BC deu duas más notícias: os juros caíram menos e a diretoria está dividida politicamente

As perdas humanas são irreparáveis e a dor dos gaúchos comove o país. As cenas estarrecedoras do quase naufrágio de um estado inteiro, e os relatos das pessoas sem água potável no meio de uma inundação lembram todos os cenários dramáticos que os cientistas vêm descrevendo há anos. O pior é saber que no Congresso brasileiro aumentou o ritmo da marcha pela destruição ambiental dos biomas brasileiros. O Observatório do Clima fez uma lista de 21 projetos lesivos ao meio ambiente que avançam no Congresso.

Um deles tem o potencial de desmatamento 30 vezes maior do que o que ocorreu no ano passado. Outro, se aprovado, significará o desmatamento de 32% do Pampa. E é de autoria de um deputado do Rio Grande do Sul, Lucas Redecker.

— Se durante o governo Bolsonaro havia quatro ou cinco projetos em situação de aprovação iminente, agora isso saltou para 20. O que significa isso? A agenda que era de Bolsonaro atravessou a rua e agora está no Congresso — diz Marcio Astrini, coordenador do Observatório do Clima.

Ontem, não foi votado na CCJ do Senado o relatório do senador Marcio Bittar favorável ao projeto do senador Jaime Bagattoli que permite a redução da reserva legal na Amazônia nos municípios onde houver 50% do território de áreas protegidas. Bittar está de licença médica. Só por isso esse projeto não avançou. Mas ele é demolidor, segundo nota técnica do MMA. Bittar já havia apresentado em 2019, junto com o senador Flávio Bolsonaro, um projeto (que não prosperou) ainda mais radical: simplesmente acabava com a reserva legal.

Quem nega a ciência contrata a morte. Os defensores desses projetos de ataque aos biomas são negacionistas. Eles estão decidindo, por nós, que o país deve correr o risco do desequilíbrio ambiental, como o que faz com que o Rio Grande do Sul viva esses dias terríveis. O estado começou o ano passado na seca, terminou inundado, e agora enfrenta a segunda grande enchente em poucos meses. Os negacionistas decidem também que o país pode continuar destruindo a Amazônia, mesmo com a grande seca vivida pelos rios da região. O país inteiro tem sinais evidentes de distúrbio no clima, mas a marcha da destruição continua.

No curtíssimo prazo é preciso socorrer os gaúchos com todo o tipo de ajuda, da voluntária à governamental. É uma emergência social e climática. No médio prazo terá que haver um plano para a economia gaúcha, mas não será fácil. O estado tem sido castigado sucessivamente.

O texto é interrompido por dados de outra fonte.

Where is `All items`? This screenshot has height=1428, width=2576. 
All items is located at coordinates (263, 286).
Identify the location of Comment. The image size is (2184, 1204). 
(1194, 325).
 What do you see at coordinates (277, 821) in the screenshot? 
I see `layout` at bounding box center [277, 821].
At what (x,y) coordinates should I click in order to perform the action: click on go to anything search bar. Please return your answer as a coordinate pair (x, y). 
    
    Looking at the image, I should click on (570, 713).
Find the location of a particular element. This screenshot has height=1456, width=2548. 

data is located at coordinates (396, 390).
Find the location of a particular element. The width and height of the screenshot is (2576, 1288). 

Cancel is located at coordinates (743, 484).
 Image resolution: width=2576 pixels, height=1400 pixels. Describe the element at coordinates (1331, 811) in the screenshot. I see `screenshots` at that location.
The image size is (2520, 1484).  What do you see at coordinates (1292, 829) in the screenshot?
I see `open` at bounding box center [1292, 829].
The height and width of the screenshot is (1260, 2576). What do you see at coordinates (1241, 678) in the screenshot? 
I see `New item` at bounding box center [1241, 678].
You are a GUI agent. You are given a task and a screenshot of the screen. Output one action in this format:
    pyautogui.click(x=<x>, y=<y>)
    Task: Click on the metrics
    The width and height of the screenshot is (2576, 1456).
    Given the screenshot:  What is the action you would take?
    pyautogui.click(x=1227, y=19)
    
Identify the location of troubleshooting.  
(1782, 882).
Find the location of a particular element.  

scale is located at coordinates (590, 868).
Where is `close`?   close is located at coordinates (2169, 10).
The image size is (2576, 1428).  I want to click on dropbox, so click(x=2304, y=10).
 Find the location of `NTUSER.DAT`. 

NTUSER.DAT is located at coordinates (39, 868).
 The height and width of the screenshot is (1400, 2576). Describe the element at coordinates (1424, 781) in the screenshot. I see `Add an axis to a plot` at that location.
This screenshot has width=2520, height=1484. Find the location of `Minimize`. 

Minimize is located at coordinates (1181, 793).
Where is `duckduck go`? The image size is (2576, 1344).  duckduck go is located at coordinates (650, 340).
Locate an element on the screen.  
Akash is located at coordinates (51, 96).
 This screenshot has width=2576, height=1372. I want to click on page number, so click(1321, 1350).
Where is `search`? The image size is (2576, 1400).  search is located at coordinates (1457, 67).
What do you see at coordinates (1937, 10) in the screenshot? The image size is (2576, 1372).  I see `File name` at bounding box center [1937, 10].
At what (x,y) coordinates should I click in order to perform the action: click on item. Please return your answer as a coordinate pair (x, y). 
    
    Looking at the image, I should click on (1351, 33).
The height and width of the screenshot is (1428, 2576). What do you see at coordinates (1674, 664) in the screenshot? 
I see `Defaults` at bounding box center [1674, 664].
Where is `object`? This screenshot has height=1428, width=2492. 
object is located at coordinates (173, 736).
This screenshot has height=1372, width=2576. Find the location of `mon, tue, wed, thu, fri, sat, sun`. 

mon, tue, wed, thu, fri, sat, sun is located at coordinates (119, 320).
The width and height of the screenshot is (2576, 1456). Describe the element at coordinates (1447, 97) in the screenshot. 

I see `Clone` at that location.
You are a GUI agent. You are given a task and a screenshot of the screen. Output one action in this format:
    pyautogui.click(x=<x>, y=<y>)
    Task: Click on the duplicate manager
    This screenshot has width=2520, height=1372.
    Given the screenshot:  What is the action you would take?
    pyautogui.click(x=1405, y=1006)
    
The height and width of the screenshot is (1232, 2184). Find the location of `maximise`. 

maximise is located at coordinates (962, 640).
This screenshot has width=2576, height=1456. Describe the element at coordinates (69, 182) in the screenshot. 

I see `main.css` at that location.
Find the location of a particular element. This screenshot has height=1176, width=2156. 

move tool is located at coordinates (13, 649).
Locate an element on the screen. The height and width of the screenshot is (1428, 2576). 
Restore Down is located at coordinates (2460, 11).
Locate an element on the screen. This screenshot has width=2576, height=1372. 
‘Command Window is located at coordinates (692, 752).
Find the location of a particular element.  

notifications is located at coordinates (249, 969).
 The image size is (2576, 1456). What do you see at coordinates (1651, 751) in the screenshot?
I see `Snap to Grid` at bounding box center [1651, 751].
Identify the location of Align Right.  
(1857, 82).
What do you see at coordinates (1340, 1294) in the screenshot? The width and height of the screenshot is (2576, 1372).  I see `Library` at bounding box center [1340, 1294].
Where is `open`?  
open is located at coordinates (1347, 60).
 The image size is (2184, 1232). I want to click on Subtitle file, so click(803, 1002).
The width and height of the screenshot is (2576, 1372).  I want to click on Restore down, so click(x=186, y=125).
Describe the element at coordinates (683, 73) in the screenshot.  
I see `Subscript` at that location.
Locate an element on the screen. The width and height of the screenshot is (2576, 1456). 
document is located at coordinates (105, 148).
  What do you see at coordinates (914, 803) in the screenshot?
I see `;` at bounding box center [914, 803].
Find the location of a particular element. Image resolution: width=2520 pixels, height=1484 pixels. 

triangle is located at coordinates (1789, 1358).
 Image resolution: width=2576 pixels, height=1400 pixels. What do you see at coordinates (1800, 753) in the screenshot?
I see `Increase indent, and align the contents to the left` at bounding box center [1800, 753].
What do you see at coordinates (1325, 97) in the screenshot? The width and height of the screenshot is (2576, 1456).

— O estrago vai deixar uma marca importante. O que eu acho preocupante é o efeito de longo prazo. A economia gaúcha é madura, com um setor agropecuário de relevância, mas que tem enfrentado uma sequência longa de desastres. Há claramente uma destruição do equipamento físico muito relevante, uma perda de capital recorrente muito difícil de ser recomposta. Principalmente em uma área onde há tanta propriedade menor, e empreendimentos familiares — avalia o economista José Roberto Mendonça de Barros.

Na economia brasileira como um todo haverá uma perda de PIB, mas não forte, e um aumento de pelo menos 0,1 ponto percentual no IPCA com a queda da produção gaúcha. A ajuda ao Rio Grande do Sul que deve ocorrer e ser célere, mas não pode ser vista como uma porta para mais gastos em outras áreas ou outros estados.

A redução da queda dos juros foi um sinal ruim por dois motivos. Os juros de 10,5% são muito altos e a diretoria ficou dividida entre quem foi indicado por Bolsonaro, e quem foi escolhido pelo presidente Lula. Mas isso é apenas um ruído imediato, que pode ser superado. Resgatar os gaúchos dessa crise é problema mais grave, e que fica mais difícil diante de um Congresso insensível a todos os sinais do clima e incapaz de ouvir a ciência.